Pages

Thursday, 10 September 2015

Batman - Knightfall, Volume 3: Knightsend Review (Doug Moench, Chuck Dixon)


In the final part of the Knightfall saga, Bruce must become Batman once again and take Gotham from the hands of the power-crazed Jean-Paul Valley aka Robo-Batman! But to do so he must retrain with the help of Lady Shiva - for there can be only one!

Phew - thank god THAT’S over with! Knightfall is one of the worst Batman books ever and it’s spread over three ghastly books. It’s not a very complicated story - Bane beats Batman, Jean-Paul Valley beats Bane, Bruce beats Jean-Paul Valley - and that’s why it’s so boring to read when it’s stretched over so many pages. It doesn't help that the various writers - Doug Moench, Chuck Dixon, Jo Duffy - all produce terrible work too. 

Valley’s character motivations are bizarre - something about avenging his father all the while receiving visions from St Dumas - and being Batman is so important to him for some reason. HE WON’T SHARE ‘COS HE’S A BABY! It’s amazing it took so long for someone like Grant Morrison to come along and say “Batman Inc - a Batman in every country!” thus avoiding the ridiculous battle for the title that’s at the heart of this saga’s finale. But oh well, it’s gotta happen here because it’s the terrible ‘90s! 

I appreciate that Bruce’s struggle to get back to full health is him going through the gauntlet of Shiva’s goons - his rising mirroring his downfall, because that’s what led him to being vulnerable to Bane. And I actually liked how Bruce finally defeats Jean-Paul, not through dumb punching (though there’s plenty of that too) but in a clever visual metaphor. It still didn’t make reading the 350+ pages worth it or any less excruciatingly dull. 

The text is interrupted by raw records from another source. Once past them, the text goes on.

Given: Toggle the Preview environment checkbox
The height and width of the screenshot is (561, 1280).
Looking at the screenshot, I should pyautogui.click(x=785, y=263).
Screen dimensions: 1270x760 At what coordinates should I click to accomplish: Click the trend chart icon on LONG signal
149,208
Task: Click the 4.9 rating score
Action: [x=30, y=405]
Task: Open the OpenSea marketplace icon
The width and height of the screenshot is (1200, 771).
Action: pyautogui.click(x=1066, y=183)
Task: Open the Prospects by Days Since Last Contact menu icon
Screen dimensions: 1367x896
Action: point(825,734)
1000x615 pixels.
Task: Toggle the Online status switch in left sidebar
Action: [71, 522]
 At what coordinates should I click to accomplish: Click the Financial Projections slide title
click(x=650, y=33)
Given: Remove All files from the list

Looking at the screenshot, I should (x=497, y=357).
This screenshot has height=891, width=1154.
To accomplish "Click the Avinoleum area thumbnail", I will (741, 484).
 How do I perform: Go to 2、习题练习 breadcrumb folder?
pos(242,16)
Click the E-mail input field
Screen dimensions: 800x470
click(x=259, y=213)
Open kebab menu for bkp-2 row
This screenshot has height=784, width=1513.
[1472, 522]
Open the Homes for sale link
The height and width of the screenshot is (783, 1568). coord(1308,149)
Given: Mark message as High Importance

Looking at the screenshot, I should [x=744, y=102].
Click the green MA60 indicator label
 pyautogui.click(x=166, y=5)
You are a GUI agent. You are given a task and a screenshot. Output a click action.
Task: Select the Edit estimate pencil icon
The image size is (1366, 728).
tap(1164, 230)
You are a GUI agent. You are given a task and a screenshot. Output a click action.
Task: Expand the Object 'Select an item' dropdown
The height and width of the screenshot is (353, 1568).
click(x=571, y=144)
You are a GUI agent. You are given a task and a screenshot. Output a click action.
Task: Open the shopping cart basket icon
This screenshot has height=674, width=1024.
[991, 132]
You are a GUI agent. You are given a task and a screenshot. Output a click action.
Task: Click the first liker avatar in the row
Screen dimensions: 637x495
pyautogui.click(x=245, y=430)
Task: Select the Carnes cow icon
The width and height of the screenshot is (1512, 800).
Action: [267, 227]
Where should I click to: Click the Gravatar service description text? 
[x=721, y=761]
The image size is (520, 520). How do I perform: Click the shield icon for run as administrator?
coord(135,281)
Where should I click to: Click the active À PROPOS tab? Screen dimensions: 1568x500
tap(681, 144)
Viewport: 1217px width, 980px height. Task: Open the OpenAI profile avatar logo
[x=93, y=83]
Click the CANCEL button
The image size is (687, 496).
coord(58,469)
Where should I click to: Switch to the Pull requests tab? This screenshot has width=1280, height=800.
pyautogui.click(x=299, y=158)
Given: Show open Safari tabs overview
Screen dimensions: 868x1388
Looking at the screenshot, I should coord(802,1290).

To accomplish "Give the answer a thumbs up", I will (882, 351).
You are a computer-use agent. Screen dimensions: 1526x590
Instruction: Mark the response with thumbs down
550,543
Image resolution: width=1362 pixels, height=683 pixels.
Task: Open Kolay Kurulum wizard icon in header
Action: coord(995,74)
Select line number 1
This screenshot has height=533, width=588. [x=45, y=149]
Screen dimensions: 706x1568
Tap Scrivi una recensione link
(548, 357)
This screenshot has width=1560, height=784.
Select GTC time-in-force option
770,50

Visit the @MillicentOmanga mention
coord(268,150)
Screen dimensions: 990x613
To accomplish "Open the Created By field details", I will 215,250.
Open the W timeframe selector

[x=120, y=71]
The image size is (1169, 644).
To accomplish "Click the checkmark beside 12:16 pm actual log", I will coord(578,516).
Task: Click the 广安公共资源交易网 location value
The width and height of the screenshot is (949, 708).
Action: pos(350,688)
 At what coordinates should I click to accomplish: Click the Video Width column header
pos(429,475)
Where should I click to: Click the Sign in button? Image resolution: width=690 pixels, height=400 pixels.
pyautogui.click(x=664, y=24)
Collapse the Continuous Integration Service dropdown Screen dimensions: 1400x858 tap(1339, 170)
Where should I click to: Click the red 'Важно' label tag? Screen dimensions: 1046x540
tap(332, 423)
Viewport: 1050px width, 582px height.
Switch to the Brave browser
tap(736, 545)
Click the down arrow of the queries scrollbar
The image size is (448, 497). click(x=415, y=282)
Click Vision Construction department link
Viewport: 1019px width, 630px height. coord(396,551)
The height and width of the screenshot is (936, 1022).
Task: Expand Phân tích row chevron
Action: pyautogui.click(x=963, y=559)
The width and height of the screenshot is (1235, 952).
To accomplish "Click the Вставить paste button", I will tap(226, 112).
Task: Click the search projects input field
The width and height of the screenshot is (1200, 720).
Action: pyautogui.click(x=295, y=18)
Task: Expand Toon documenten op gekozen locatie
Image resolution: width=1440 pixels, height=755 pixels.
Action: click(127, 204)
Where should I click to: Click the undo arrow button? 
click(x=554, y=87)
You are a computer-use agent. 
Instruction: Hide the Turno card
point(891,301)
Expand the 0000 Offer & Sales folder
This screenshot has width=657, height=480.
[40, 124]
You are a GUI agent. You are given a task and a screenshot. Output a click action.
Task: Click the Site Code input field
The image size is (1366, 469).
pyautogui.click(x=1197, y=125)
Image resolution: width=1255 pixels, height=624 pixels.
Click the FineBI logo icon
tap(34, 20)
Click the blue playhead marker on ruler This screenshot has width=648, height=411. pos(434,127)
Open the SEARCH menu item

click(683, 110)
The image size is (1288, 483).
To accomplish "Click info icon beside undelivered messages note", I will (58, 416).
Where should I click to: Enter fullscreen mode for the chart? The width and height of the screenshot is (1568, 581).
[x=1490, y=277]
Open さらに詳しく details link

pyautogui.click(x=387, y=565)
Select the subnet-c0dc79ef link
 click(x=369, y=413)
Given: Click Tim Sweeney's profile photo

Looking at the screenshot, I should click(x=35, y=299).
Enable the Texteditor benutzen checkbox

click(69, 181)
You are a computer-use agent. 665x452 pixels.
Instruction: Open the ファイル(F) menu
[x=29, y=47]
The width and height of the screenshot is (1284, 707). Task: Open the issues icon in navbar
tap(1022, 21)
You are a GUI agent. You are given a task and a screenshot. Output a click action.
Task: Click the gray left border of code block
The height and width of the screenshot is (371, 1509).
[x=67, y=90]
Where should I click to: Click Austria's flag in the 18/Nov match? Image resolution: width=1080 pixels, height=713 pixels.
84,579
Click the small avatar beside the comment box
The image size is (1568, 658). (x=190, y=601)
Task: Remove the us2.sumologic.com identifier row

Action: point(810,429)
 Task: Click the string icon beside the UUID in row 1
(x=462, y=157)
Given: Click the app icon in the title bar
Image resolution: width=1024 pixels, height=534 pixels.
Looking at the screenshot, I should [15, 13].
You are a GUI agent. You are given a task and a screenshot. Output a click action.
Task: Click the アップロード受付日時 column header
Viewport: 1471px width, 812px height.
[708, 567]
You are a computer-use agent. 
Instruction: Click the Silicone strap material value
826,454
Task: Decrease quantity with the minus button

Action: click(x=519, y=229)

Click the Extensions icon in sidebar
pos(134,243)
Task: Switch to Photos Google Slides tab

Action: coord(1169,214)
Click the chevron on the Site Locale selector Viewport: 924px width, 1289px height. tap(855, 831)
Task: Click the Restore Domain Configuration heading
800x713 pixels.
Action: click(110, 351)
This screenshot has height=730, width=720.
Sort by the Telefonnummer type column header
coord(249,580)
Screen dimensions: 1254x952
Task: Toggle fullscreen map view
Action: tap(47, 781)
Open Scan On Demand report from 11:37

It’s just so repetitive seeing Bruce exercising, then fighting Shiva’s latest assassin, then looking over the edge of a skyscraper, willing himself to jump like he used to, and then walking away. This sequence happens several times in the book. Jean-Paul is charging around Gotham pointlessly while Dick and Tim are following along, doing nothing of consequence. Catwoman’s looking for some device that was probably explained in her solo title but because she got stupidly shoe-horned into this event it makes no sense. 

Also at one point during one of Bruce and Jean-Paul’s fights, Jean-Paul’s armour gets a paintjob out of nowhere, going from blue and gold to red and gold! It’s such a stupid outfit too, way too jagged with too much stuff - a badly designed wreck. 

Knightsend was the overlong, far too drawn-out finale to the overlong, far too drawn-out event series that was Knightfall. As a Batman fan, I’m glad I can say I read it, but I will never re-read this godawful comic ever again nor can I recommend it to anyone!